*Exercises*.
1 – In the grunt post, what port does app.js use when process.env.port is not set?
2 – Reproduce the grunt post word for word from "Reputation: 4852" to "with my application.".

*Quoted passage*.
[Start of section]

Reputation: 4852
I was developing a simple node application and I came across this tool called grunt-cli.
After intro to grunt I planned to use it with my application.
Gruntfile.js
module.exports = function(grunt){
grunt.initConfig({
execute: {
target:{
src: ['app.js']
}
},
watch: {
scrpits: {
files: ['app.js'],
tasks: ['execute'],
options: {
spawn: false
}
}
}
});
grunt.loadNpmTasks('grunt-execute');
grunt.loadNpmTasks('grunt-contrib-watch');
grunt.registerTask('default', ['execute', 'watch']);
};
package.json
{
"name": "exampleapp",
"version": "1.0.0",
"description": "",
"main": "app.js",
"scripts": {
"test": "echo \"Error: no test specified\" && exit 1"
},
"author": "Priyank Thakkar",
"license": "ISC",
"dependencies": {
"express": "^4.14.0",
"grunt": "^0.4.1"
},
"devDependencies": {
"grunt-contrib-watch": "^1.0.0",
"grunt-execute": "^0.2.2"
}
}
app.js
var express = require('express');
var app = express();
app.set('port', process.env.port || 3005);
app.listen(3005, function(){
console.log('application started at http://localhost:' + app.get('port'));
});
Is it correct to run execute followed by watch? Somehow I feel terminal is stuck at execute task only, it is not watching the changes in app.
Upvotes: 1
Views: 175
Reputation: 2248
Your grunt execute target is blocking watch and never ends. These two tasks need to run in separate threads.

[End of section]

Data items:

[Start of section]

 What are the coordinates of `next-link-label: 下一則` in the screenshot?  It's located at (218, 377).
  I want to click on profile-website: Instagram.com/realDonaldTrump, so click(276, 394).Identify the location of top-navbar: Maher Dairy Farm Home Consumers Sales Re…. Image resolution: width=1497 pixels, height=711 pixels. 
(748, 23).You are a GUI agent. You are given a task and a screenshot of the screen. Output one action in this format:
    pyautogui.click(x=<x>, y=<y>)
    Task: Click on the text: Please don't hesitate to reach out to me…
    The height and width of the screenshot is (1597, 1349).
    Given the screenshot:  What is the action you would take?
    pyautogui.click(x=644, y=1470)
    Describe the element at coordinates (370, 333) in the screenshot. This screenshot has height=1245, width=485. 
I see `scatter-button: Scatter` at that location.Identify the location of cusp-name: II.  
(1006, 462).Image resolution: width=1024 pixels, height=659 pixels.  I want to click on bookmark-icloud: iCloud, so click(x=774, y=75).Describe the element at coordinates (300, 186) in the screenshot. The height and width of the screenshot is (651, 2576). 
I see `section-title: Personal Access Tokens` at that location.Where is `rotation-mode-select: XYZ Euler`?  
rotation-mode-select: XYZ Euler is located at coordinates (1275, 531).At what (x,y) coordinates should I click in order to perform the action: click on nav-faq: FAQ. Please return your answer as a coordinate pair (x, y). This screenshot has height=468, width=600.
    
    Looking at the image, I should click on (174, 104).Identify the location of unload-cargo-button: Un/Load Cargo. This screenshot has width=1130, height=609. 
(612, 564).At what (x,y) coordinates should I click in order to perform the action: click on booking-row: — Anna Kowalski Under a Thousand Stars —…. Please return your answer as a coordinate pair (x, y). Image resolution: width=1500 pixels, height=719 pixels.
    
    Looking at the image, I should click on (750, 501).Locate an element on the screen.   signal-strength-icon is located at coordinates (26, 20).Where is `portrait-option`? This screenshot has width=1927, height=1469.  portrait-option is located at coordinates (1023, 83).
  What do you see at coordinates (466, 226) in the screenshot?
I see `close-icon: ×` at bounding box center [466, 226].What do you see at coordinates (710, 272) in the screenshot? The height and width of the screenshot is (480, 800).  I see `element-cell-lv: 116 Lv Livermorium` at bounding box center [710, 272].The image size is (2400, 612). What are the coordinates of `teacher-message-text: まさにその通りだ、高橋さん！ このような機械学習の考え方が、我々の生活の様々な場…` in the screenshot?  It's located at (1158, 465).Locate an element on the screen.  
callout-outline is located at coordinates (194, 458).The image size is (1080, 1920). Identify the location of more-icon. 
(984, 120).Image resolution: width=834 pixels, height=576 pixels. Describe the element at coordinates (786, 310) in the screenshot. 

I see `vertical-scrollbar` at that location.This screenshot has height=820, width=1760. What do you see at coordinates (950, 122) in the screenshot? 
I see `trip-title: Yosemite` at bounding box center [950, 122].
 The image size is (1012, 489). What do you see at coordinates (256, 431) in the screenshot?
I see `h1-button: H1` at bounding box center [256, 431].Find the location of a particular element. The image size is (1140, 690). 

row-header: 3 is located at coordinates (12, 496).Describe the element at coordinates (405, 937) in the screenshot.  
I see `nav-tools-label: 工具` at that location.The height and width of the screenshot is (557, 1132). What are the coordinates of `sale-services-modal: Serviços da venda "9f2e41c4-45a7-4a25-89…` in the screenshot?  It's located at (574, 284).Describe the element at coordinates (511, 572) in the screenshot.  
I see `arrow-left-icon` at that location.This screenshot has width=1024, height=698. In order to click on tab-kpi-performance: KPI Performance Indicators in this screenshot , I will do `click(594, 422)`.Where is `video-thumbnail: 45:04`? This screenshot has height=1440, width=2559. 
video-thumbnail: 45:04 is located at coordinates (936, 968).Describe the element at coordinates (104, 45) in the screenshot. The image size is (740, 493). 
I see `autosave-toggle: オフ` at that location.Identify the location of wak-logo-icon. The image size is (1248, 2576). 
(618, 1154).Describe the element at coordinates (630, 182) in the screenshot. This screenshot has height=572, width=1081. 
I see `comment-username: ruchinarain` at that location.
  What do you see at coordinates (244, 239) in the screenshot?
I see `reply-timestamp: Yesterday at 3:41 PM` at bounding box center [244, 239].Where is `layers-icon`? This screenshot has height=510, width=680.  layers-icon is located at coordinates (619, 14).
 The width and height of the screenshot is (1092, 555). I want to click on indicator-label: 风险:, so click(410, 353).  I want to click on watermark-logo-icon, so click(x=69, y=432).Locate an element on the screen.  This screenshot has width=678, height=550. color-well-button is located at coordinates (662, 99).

[End of section]

*Solution set*.
1 – Port 3005.

2 –
Reputation: 4852
I was developing a simple node application and I came across this tool called grunt-cli.
After intro to grunt I planned to use it with my application.